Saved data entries
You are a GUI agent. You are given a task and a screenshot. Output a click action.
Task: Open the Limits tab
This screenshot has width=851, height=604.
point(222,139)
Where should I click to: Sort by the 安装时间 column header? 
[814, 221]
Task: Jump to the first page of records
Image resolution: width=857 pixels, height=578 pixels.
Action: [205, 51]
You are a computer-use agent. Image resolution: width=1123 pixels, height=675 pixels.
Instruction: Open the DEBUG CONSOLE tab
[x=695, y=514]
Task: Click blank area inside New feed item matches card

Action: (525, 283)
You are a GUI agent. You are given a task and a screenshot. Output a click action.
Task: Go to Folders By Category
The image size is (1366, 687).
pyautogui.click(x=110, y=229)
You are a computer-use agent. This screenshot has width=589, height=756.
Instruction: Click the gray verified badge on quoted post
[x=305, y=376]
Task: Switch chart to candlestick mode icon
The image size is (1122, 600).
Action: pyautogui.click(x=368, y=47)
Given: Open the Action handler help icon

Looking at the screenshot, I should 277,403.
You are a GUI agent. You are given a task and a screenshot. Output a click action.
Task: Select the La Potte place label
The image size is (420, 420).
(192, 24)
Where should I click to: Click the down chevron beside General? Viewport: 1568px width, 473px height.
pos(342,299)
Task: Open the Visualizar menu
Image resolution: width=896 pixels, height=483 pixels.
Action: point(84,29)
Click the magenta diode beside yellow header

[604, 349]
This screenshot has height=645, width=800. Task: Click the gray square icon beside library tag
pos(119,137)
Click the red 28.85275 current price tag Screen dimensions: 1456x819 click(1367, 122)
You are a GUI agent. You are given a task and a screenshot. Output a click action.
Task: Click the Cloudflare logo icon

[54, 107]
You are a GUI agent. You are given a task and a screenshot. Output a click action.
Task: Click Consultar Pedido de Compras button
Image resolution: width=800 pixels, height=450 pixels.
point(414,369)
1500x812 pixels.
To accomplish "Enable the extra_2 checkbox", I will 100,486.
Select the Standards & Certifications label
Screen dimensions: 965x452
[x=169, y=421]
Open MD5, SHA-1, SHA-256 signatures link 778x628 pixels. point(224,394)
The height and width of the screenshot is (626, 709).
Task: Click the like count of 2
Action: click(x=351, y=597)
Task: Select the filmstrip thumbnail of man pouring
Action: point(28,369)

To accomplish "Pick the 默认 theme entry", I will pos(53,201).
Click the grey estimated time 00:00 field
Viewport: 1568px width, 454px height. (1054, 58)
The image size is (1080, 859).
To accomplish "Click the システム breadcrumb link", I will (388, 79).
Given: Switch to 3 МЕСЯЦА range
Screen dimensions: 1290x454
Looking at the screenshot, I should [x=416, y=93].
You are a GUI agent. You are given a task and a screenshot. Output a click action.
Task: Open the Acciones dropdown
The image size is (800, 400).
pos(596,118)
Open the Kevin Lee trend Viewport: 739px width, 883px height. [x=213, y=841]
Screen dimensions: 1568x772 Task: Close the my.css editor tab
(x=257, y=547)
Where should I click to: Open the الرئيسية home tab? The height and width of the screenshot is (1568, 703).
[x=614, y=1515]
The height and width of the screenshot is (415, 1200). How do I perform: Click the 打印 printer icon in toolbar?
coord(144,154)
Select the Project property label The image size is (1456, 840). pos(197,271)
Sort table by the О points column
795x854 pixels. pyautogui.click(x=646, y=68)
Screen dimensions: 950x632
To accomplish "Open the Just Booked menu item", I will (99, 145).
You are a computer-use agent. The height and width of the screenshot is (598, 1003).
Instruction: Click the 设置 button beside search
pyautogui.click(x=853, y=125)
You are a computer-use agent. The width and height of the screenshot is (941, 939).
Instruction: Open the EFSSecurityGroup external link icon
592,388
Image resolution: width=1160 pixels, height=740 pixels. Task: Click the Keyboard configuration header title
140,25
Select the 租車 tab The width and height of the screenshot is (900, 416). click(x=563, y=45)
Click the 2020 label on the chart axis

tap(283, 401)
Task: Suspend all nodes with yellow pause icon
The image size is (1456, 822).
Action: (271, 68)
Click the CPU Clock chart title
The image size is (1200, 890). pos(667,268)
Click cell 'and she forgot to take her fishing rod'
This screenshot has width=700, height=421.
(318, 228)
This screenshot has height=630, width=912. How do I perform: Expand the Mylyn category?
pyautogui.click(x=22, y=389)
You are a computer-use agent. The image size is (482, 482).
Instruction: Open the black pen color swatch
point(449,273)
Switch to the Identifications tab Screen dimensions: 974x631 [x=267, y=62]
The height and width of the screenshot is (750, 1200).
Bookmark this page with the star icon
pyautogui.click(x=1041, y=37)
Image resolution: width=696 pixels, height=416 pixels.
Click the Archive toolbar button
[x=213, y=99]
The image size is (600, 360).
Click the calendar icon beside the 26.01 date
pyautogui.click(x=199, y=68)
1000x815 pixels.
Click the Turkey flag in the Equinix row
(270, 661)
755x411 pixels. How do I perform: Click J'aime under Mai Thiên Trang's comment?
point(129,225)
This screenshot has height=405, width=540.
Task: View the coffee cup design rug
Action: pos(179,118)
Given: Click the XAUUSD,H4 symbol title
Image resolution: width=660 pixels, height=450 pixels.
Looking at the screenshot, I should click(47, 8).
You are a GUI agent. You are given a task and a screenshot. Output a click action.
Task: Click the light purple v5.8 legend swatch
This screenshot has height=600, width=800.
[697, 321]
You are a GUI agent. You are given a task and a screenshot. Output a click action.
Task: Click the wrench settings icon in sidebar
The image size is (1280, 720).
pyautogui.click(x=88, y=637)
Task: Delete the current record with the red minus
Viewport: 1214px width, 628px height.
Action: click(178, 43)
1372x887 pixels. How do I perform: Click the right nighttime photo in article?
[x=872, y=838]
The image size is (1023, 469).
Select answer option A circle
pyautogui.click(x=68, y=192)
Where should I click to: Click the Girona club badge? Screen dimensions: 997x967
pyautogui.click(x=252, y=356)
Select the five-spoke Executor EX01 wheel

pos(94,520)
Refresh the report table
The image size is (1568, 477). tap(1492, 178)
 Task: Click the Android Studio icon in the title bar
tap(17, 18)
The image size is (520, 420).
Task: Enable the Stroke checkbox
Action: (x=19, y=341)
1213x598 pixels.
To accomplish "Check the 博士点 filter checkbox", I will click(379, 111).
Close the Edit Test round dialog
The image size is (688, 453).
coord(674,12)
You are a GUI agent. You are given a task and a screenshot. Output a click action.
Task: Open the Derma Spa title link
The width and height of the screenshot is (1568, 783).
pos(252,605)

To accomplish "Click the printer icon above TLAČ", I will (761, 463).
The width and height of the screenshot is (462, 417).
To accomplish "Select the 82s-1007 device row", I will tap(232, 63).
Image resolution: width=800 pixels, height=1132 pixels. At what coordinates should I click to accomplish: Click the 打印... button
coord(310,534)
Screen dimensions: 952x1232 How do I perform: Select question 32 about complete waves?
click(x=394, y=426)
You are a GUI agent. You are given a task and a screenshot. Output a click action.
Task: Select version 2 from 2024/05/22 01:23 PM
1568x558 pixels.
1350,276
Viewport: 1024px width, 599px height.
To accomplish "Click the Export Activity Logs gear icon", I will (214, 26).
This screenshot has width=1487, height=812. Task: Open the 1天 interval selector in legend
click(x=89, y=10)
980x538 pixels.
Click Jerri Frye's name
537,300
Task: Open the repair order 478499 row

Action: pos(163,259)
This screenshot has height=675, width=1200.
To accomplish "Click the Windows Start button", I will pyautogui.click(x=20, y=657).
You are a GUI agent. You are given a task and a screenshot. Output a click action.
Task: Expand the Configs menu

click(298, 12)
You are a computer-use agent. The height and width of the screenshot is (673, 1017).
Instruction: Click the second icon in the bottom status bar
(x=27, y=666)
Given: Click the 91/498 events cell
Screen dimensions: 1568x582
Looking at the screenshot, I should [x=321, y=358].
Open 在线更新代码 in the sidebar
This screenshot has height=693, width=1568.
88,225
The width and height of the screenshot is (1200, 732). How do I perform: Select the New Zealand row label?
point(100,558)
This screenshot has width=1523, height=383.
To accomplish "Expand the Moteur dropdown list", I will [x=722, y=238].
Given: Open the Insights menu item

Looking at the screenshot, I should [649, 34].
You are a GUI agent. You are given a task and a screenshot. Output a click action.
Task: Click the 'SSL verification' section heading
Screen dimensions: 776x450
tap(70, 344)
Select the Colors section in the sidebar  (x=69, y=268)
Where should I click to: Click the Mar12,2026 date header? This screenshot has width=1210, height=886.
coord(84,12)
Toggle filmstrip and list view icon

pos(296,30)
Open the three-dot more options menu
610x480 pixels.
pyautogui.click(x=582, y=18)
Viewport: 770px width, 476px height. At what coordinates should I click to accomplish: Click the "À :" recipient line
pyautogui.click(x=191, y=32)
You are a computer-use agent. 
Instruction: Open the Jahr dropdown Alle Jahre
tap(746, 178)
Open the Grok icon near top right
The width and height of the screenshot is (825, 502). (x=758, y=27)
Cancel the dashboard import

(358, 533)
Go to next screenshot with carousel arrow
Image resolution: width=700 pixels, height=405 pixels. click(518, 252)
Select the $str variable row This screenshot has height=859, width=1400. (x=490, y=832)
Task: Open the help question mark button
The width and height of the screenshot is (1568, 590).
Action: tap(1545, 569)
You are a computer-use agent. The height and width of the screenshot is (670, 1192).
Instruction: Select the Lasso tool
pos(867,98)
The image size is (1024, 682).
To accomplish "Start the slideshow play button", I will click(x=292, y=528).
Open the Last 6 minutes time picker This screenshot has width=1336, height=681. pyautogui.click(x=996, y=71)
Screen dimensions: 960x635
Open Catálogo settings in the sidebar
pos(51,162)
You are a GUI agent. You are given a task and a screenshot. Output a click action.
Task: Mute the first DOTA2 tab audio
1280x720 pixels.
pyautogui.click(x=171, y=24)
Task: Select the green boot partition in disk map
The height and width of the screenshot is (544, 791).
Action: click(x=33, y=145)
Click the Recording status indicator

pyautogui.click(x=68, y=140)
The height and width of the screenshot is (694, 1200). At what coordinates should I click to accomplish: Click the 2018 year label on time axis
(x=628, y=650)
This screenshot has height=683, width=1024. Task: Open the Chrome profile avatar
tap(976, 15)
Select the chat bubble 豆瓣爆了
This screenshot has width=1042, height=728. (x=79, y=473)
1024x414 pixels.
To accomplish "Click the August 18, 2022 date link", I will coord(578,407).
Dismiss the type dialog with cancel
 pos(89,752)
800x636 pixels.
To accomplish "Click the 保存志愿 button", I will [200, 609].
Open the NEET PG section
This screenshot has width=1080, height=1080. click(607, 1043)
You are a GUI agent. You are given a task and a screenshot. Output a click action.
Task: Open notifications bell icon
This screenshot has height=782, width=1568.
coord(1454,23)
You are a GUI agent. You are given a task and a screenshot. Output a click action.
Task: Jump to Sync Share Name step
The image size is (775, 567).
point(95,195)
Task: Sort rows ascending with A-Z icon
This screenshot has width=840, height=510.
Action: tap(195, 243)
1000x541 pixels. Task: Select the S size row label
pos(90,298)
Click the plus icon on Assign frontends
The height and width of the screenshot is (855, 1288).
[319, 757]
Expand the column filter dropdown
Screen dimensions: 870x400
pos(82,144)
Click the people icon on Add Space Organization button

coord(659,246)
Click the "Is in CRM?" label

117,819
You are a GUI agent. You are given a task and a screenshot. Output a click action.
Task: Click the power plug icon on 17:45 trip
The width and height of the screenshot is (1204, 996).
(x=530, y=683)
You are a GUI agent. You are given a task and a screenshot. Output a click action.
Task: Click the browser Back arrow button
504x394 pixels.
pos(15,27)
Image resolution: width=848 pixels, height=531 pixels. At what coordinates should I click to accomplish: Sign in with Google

The problem: The required output is the set of lines from the first line of the data through the line that contains "Task: Jump to the first page of records", transcribed exactly.

Finished exercise:
You are a GUI agent. You are given a task and a screenshot. Output a click action.
Task: Open the Limits tab
This screenshot has width=851, height=604.
point(222,139)
Where should I click to: Sort by the 安装时间 column header? 
[814, 221]
Task: Jump to the first page of records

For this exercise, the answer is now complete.